Monday, June 19, 2006

Revise and Re-submit

The Race is Off: Butcher Jazz, Part 2

Can we make sense of jazz and machismo without thinking about race, the term that is conspicuously missing in John Gill's controversial screed in Paris Transatlantic? Probably not. We should start by recognizing that writing about jazz has long been preoccupied with the ways that white male musicians (and music fans) engage with black culture as a way to work out their identity-related anxieties, which in turn shapes their enactment of masculinity and class as musical performers or aesthetes.

Because what is at stake is the resolution of a specifically gendered crisis, it is easy (but wrong) to focus exclusively on the troubling sexual dimension of white males' identification with black culture: i.e., the way they enjoy fantasizing about temporarily inhabiting "black" personas, from Stagolee to Shaft to Shaq to Snoop, presumably as a means to escape the emasculating constrictions and Victorian residue of mainstream white culture. Equally important is the way that jazz culture offers an appealing intellectual and political alternatives to establishment groupthink. If this point is perhaps obvious, it does tend to get lost in the shuflfle.

A few years back, Robert K. McMichael wrote a great article about this topic (Robert K. McMichael, "'We Insist—Freedom Now!': Black Moral Authority, Jazz, and the Changeable Shape of Whiteness,'" American Music, vol. 16, 1998) looking specifically at the historical conjuncture of the 1960s-- the African-American "freedom jazz" movement and Southern white "massive resistance"-- as a significant moment of racial realignment.

McMichael provides an excellent summary of the complexities of jazz ca. 1920-1960 as a laboratory of cross-racial solidarity: "The integrationist subcultures of jazz clubs and other social spaces housed various kinds of cross-racial interaction between audience members and musicians, creating potentially important sites of resistance to racism." It is hard not to find many aspects of this phenomenon encouraging-- a celebration of hybridity, mestizization, or even the rejection of white identity advocated by scholars like Noel Ignatiev and David Roediger. The continuing engagement of white musicians with the rich and wonderful legacy of black music can only (one hopes) encourage cross-racial solidarity and understanding. It certainly couldn't hurt, right?

Not necessarily. McMichael notes that "much of the cross-racial interaction in the jazz scenes still reverberated with long-standing elements of racism, especially primitivism." For reverberated, we can substitute "reverberates." What McMichael means by "primitivism" here is the expectation, on the part of white audiences, that African-American artists will comply with racist stereotypes, and perform a "noble savage" routine still cherished by some white liberal listeners (now that jazz is no longer mainstream, "world music" has replaced it as the "primtivist" genre of choice).

- _Exercise brief_: Keep writing the blog post on race, jazz and masculinity, picking up right after its last sentence.

- _Stored data_:
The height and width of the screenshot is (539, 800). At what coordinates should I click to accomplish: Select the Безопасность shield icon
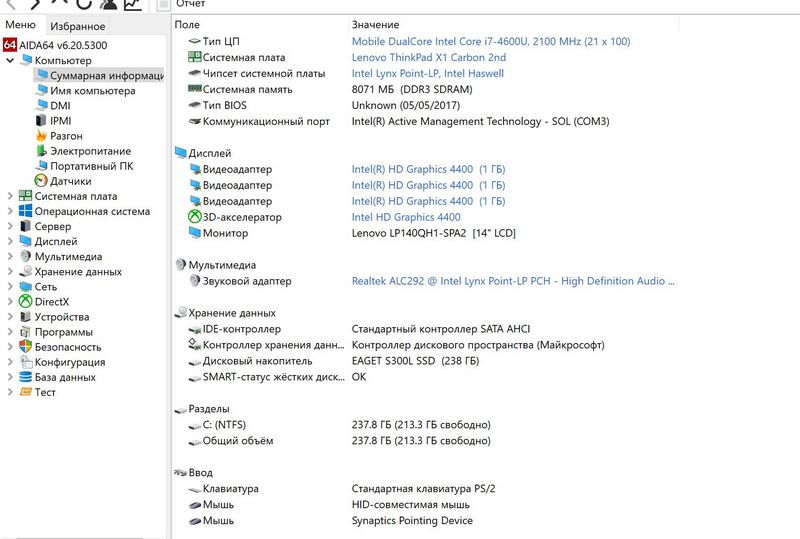pyautogui.click(x=25, y=347)
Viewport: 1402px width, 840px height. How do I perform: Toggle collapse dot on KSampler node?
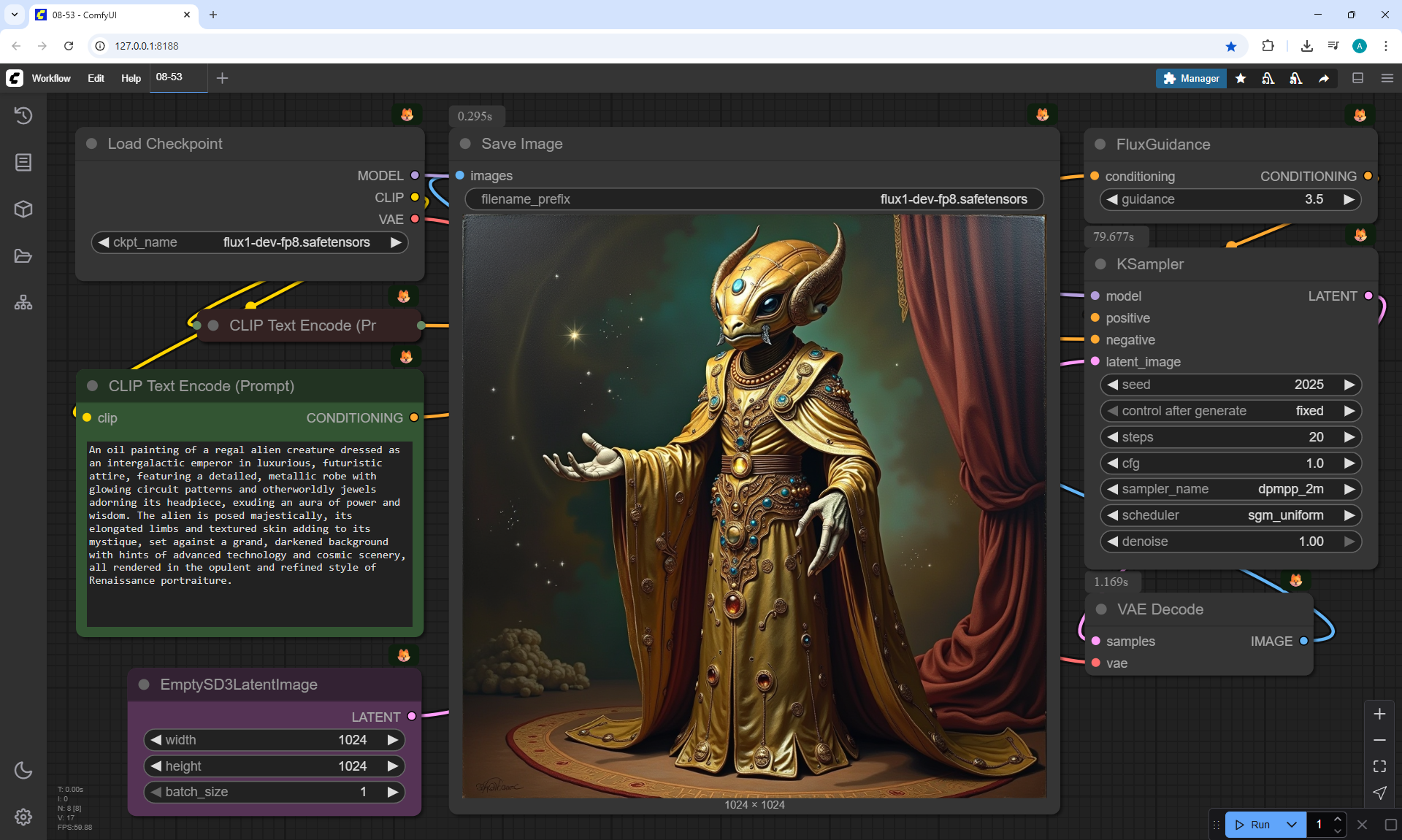[1100, 264]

- _Final result_:
A few years ago, a friend told me about a free jazz group from Alberta, Canada in the 1970s (made up of white fellows who were fanatics for the radical black music of the Black power era, and who surely thought of their enthusiasm as an expression of politcal solidarity with the civil rights movement and its legacies) who adopted the Art Ensemble of Chicago's practice of wearing elaborate costumes, but going one step further by also corking up in full blackface (!!!). Talk about a ne plus ultra demonstration of the aptness of the title of Eric Lott's history of blackface, Love and Theft.

Less inflammatory, but perhaps no less offensive, we know of many white jazz musicians/fans who find inspiration in the alleged sexual heroism of jazz heroes like Miles Davis and Charlie Parker, and many others . If fans and admirers do not typically attempt to replicate the precise boudoir antics of these icons, they do nevertheless relate libindinally to something in the jazz persona... in a way they do not with Lawrence Welk, Bill Monroe, or Angus Young (or white jazzers like Paul Desmond, Joe Pass, or Bill Evans). Where is this racial cathexis made visible? At very least, in the bragadoccio, the use of hipster jargon, and a particular "jazz" version of on-stage male bonding.

But let us not linger too long on the possible unseemliness of white jazz fandom. Like everything else under the sun, the politics of race and music are deeply contradictory... we should try to find the radical/utopian strain within the sketchy mimesis. While a certain racist libidinal investment charges some aspects of white participation in jazz, it accounts for only a fraction of the desire that sustains the interaction with the music. Equally significant (and frequently neglected) is the investment in African American artistic culture as an idealized intellectual and social milieu. I am not thinking of the familiar and banal denial of prejudice on the basis of inclusive musical taste (e.g. Gareth Kennan on BBC's The Office denying his homophobia by bragging about his record collection: George Michael , Pet Shop Boys, etc., and then immediately confirming it by referring to these artists with a British anti-gay slur).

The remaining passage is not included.